◆ Requirement ◆
Every line of the records below that holds the word "item" belongs in the answer.

--- START ---

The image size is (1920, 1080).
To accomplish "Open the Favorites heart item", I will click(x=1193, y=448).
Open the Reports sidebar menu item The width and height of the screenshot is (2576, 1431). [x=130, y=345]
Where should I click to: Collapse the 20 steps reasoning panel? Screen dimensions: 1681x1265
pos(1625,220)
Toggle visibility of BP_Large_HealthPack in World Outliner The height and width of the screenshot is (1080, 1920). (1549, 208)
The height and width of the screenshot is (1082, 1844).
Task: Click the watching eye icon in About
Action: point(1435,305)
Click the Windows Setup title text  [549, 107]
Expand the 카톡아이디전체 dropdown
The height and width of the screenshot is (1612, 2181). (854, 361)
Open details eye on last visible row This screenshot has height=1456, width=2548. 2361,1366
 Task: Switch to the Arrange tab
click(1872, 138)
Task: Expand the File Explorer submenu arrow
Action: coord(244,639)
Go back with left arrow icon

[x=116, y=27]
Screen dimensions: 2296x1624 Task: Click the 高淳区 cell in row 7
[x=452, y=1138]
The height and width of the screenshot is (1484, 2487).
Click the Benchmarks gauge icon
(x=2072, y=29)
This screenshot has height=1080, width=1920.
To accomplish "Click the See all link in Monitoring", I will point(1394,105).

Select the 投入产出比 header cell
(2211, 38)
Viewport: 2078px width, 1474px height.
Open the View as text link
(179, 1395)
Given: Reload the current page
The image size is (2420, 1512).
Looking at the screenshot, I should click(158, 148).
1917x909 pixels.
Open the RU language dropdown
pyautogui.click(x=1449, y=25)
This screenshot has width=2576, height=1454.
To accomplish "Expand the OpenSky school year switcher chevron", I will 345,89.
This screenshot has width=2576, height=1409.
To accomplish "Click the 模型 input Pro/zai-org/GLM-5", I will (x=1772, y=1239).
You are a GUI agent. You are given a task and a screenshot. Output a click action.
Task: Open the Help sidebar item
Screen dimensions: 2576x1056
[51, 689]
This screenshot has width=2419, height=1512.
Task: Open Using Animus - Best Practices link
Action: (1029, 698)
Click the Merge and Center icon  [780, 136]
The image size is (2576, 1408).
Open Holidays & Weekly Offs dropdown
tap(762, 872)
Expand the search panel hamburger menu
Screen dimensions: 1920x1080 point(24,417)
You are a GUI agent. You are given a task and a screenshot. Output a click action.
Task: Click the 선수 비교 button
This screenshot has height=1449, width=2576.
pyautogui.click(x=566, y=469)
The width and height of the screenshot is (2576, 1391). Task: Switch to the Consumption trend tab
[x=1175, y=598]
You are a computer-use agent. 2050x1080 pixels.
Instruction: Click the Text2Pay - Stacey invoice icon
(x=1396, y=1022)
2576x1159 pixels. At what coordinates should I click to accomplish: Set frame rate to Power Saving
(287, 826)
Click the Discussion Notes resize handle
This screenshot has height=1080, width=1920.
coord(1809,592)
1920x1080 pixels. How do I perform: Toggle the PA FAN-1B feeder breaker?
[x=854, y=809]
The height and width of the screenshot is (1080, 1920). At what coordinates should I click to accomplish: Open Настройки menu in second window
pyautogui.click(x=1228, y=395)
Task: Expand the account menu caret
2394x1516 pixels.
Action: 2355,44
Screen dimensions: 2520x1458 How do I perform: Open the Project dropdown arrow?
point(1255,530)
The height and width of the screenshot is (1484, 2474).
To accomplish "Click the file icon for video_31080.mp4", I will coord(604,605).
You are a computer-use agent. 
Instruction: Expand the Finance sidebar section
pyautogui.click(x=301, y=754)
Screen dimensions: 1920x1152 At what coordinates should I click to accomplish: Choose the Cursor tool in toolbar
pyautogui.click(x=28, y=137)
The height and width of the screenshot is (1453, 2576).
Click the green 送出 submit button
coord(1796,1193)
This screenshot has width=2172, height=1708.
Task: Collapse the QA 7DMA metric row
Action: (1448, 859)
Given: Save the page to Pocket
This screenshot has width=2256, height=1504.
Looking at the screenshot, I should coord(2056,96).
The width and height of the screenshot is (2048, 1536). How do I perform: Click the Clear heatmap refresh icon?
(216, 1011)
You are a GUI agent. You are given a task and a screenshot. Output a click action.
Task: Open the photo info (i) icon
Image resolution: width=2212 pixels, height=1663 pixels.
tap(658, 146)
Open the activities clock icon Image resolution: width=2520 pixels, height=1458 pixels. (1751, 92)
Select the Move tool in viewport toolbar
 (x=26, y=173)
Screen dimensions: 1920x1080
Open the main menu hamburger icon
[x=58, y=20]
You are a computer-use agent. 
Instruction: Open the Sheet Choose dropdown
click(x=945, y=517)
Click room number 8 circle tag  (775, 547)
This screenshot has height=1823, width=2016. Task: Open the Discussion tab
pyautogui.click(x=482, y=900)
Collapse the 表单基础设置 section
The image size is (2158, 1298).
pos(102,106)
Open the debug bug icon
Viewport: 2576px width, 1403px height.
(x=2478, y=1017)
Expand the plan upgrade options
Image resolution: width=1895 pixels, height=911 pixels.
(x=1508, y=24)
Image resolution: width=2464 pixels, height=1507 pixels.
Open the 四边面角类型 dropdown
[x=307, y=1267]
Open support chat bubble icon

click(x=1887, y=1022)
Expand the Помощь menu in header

--- END ---

◆ Expected answer ◆
To accomplish "Open the Favorites heart item", I will click(x=1193, y=448).
Open the Reports sidebar menu item The width and height of the screenshot is (2576, 1431). [x=130, y=345]
Task: Open the Help sidebar item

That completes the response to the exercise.